Evaluation of hyperspectral multitemporal information to improve tree species identification in the highly diverse atlantic forest

Detalhes bibliográficos
Autor(a) principal: Miyoshi, Gabriela Takahashi [UNESP]
Data de Publicação: 2020
Outros Autores: Imai, Nilton Nobuhiro [UNESP], Tommaselli, Antonio Maria Garcia [UNESP], de Moraes, Marcus Vinícius Antunes [UNESP], Honkavaara, Eija
Tipo de documento: Artigo
Idioma: eng
Título da fonte: Repositório Institucional da UNESP
Texto Completo: http://dx.doi.org/10.3390/rs12020244
http://hdl.handle.net/11449/200132
Resumo: The monitoring of forest resources is crucial for their sustainable management, and tree species identification is one of the fundamental tasks in this process. Unmanned aerial vehicles (UAVs) and miniaturized lightweight sensors can rapidly provide accurate monitoring information.
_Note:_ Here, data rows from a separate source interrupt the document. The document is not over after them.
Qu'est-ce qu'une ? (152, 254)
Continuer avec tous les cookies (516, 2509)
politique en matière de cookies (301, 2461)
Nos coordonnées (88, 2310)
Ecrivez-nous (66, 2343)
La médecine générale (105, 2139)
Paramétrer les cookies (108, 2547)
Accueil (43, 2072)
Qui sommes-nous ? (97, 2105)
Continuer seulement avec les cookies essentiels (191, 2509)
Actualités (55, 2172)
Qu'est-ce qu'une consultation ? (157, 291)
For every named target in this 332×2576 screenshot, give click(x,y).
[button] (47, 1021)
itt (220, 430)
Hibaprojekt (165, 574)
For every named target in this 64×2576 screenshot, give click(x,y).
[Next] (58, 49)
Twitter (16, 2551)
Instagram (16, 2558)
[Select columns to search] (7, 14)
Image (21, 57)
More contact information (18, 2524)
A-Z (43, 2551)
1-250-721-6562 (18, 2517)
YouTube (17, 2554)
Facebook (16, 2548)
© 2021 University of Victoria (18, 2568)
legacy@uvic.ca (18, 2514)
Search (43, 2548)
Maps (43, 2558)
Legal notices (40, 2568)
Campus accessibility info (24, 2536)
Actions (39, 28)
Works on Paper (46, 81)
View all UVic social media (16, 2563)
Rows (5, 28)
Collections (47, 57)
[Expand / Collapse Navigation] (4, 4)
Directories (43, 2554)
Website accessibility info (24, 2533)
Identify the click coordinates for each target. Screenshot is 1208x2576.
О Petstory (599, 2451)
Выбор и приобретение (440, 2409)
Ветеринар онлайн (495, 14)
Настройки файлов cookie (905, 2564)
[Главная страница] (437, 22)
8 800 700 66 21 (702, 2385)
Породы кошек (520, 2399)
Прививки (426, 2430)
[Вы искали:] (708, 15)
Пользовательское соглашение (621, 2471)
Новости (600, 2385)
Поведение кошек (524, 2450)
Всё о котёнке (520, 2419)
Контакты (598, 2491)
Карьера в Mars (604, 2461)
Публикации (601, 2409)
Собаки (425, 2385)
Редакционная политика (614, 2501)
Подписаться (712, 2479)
The objective of this study was to investigate the use of multitemporal, UAV-based hyperspectral imagery for tree species identification in the highly diverse Brazilian Atlantic forest. Datasets were captured over three years to identify eight different tree species. The study area comprised initial to medium successional stages of the Brazilian Atlantic forest. Images were acquired with a spatial resolution of 10 cm, and radiometric adjustment processing was performed to reduce the variations caused by different factors, such as the geometry of acquisition. The random forest classification method was applied in a region-based classification approach with leave-one-out cross-validation, followed by computing the area under the receiver operating characteristic (AUCROC) curve. When using each dataset alone, the influence of different weather behaviors on tree species identification was evident. When combining all datasets and minimizing illumination differences over each tree crown, the identification of three tree species was improved. These results show that UAV-based, hyperspectral, multitemporal remote sensing imagery is a promising tool for tree species identification in tropical forests.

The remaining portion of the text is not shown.